Even before it received Dr. Maclin's letter, Stetson was in possession of documents that suggested, to anyone familiar with medical records, that White was pregnant. The records from the Chicago hospitalization contain radiology notes with the explicit notation that "the PT [patient] is pregnant." The hospital discharge summary refers to HCG levels that are associated with pregnancy. Contrary to Stetson's contention, the discharge summary does not state that the ovarian hyperstimulation syndrome "relates to IVF" — it merely lists both "ovarian hyperstimulation syndrome" and "history of in vitro fertilization" as diagnoses. The information contained in the discharge summary simply does not amount to substantial evidence on which to base denial of White's claim.

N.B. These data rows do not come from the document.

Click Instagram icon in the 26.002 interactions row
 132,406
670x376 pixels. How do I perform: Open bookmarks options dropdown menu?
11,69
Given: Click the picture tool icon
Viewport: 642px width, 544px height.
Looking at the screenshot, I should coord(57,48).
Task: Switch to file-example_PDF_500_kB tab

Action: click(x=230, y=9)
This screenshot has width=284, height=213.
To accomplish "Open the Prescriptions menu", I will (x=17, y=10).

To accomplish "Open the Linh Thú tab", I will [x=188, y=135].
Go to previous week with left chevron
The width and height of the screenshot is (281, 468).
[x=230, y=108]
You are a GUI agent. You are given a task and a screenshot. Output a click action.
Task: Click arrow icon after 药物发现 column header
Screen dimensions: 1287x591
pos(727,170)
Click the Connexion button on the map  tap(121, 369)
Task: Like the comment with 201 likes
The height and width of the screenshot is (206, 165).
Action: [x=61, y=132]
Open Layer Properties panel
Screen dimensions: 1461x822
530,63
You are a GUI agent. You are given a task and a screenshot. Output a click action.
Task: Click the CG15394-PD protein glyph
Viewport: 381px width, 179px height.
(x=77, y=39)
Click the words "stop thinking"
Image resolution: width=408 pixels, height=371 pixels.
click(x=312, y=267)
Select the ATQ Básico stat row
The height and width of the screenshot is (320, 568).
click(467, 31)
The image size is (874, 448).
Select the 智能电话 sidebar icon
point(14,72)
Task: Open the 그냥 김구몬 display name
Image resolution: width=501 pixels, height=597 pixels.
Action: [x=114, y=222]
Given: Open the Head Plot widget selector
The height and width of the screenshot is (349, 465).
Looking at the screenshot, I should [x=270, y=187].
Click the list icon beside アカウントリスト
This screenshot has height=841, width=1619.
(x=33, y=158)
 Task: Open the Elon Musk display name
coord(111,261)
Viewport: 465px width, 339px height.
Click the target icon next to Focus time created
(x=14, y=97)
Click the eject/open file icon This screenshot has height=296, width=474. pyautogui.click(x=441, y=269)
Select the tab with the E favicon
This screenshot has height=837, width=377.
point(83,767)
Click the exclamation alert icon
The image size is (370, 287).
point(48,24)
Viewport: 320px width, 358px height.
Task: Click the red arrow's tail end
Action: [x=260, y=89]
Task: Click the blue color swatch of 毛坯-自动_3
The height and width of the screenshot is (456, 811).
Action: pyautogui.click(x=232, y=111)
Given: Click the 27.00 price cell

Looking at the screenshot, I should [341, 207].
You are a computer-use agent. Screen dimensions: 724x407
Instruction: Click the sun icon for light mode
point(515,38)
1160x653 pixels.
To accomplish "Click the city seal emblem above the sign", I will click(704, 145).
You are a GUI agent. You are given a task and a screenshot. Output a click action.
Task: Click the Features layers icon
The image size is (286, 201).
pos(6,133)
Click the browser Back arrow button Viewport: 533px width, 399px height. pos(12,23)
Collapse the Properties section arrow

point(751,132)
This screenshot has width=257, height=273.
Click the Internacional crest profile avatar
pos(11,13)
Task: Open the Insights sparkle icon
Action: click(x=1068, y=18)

Stetson attempts to avoid responsibility for its actions by invoking its reliance on "outside medical experts." As noted, the outside consultant's opinion did not actually conflict with, or negate Dr. Maclin's opinion. Stetson's unreasonable and arbitrary denial of coverage was based more on its faulty assessment of the competing provisions of the Plan than on any medical opinion. Although the procurement of independent medical review may be "a key factor in deciding whether [the court] should apply a less deferential standard of review in cases where the insurer is also the ERISA plan administrator," See Glenn, 240 F.3d at 681-82 (J. Bye, dissenting), it does not follow that the converse is true: that in every instance in which a conflicted administrator seeks an outside opinion, however faulty its premise, the administrator is absolved of its responsibility to discharge its fiduciary duty. The evidence in this case shows that Stetson relied on supposed medical opinions that were actually legal opinions, that had no basis in fact, and that were made by nonmedical personnel. Stetson did so without any knowledge of the credentials of the people on whose opinion it relied; and without any knowledge of the evidence on which they based their opinions. Moreover, although referred to variously as "third party, outside," and "independent" sources, there has been no showing that any sources on which Stetson relied were truly independent. The relationship between all of these entities is suspect. MBA was, in effect, Stetson's agent — a subcontractor with whom it had contracted to process its claims. Neither MBA nor Stetson can claim reliance on an opinion from SAFECO when SAFECO too had an incentive to deny the claim. Also, the evidence shows that MBA's incentive to refer the claim to SAFECO for an opinion instead of Preferred Review was to avoid generating fees.
III. Conclusion
In view of the foregoing, the court finds that, whatever deference is due the Plan Administrator, Stetson has breached its fiduciary duty. Accordingly,
IT IS THEREFORE ORDERED:
1. Plaintiffs motion for partial summary judgment, Filing No. 64, is granted; a hearing on the issue of damages will be set by further order of the court;
2. Defendant's motion for summary judgment, Filing No. 68, is denied;
3. Stetson's motion for an extension of time in which to reply to SAFECO's motion for summary judgment, Filing No. 74, is granted; Stetson shall file its brief by October 1st, 2001, at which time the court will consider the matter submitted.